Der Beitrag bezieht sich auf die mathematische Grundbildung. Die vorgestellten Lehransätze  bereiten den Nährboden für gelingendes Lernen, und zwar umso besser, je routinierter sie von allen Lernbeteiligten verinnerlicht und gelebt werden. Die Sekundarschulen dürfen sich über derart vorbereitete Schüler freuen und sind sodann ebenso gefragt. Sie sollten entsprechende Lehransätze fortsetzen und damit auch die Sekundarbildung stärken und sicherstellen. So gesehen ist der Beitrag wichtig für jegliche Schulstufe.

Kontext

Die von der deutschen Kultusministerkonferenz (D) herausgegebenen Bildungsstandards im Fach Mathematik für den Primarbereich definieren u.a. folgende Ziele für die mathematische Grundbildung:[i]

  • Entwicklung grundlegender mathematischer Kompetenzen und eines gesicherten Verständnisses mathematischer Inhalte (u.a. durch Einbezug und Erweiterung früher mathematischer Alltagserfahrungen der Kinder)
  • Aufbau positiver Einstellungen und Grundhaltungen zum Fach inkl. Freude an der Mathematik und Entdeckerhaltung (u.a. indem Kinder Gelegenheit erhalten, selbst Probleme zu lösen und mathematisch zu kommunizieren)
  • Schaffung der Grundlage für das weiterführende mathematische Lernen und für die lebenslange Auseinandersetzung mit mathematischen Anforderungen in Alltag und Beruf

Die OECD beschreibt mathematische Kompetenz für ihre PISA-Studie so:[ii]

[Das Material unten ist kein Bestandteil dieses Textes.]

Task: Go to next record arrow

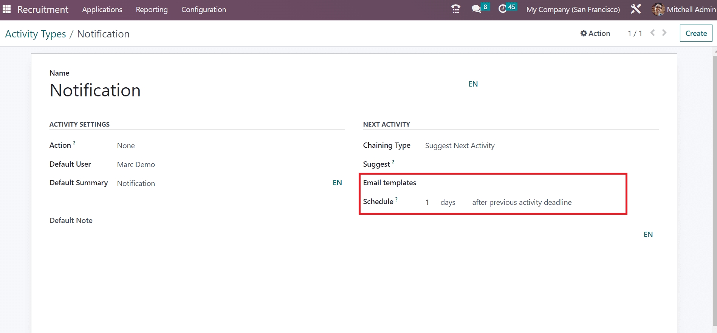Action: (664, 33)
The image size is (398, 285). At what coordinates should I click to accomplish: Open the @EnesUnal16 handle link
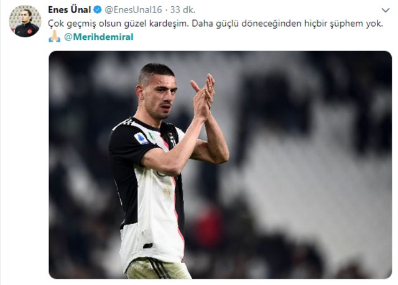point(133,10)
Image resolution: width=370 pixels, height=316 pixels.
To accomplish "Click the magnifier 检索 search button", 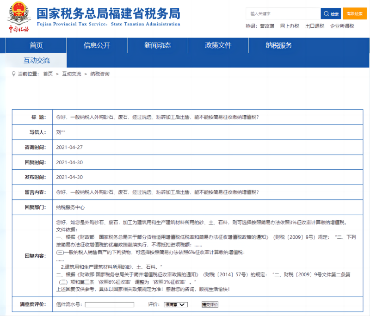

  • Alltägliche sowie besondere Problemstellungen mathematisch formulieren, bearbeiten und interpretieren sowie mathematisch argumentieren
  • Mathematisches Schlussfolgern und die Anwendung mathematischer Konzepte, Prozeduren, Fakten und Werkzeuge, um Phänomene zu beschreiben, zu erklären und vorherzusagen.
  • Rolle der Mathematik in der Welt erkennen und verstehen
  • Fundierte Urteile und Entscheidungen treffen, die den Anforderungen des Lebens als konstruktive, engagierte und reflektierte Bürger entsprechen

Der Versuch einer treffenden Zusammenfassung: Die mathematische Grundbildung soll Kinder befähigen und motivieren, in einer mathematischen Art und Weise über ihre Welt nachzudenken, Probleme zu lösen und zu kommunizieren. Dazu benötigen sie entsprechende mathematische Erfahrungen, Wortschatz und Verstehensgrundlagen. Sie sollen kompetente Bürger werden auch dank mathematischen Denkvermögens.

Problem

Schulen und Mathelehrkräfte haben dies grundsätzlich im Auge. Leider sind die Lernergebnisse im Fach Mathematik eher ernüchternd:

  • Die Pisa-Ergebnisse 2018 zeigten: Mehr als ein Fünftel der 15-jährigen in Deutschland verfügt lediglich über rudimentäre mathematische Kenntnisse, was mit Problemen an der gesellschaftlichen Teilhabe einhergehen kann. Insbesondere an nicht gymnasialen Schularten ist der Anteil dieser 15-jährigen mit 30% besonders groß und ist seit dem Jahr 2012 signifikant größer geworden. [iii]
  • Mathe-Ergebnisse der deutschen Schüler bei den PISA-Studien der Jahre von 2000 bis 2018[iv]
  • Die TIMSS-Studie in 2019 in Grundschulen zeigte: [v]
    • jeder vierte Schüler zeigt am Ende der Grundschulzeit unterdurchschnittliche mathematische Kompetenzen. Sie laufen Gefahr in weiterführenden Schulen den Anschluss im Fach zu verlieren
    • ein Vergleich der Daten von 2007, 2011 und 2019 zeigt, dass der Anteil der Schüler mit unterdurchschnittlichen Kompetenzen zunahm
    • im Vergleich zum Mittelwert der teilnehmenden EU-Staaten fallen die Leistungen der Schüler aus Deutschland signifikant niedriger aus
    • in Deutschland liegen die Fortbildungsaktivitäten der Lehrkräfte in Mathematik unter dem internationalen Wert[vi]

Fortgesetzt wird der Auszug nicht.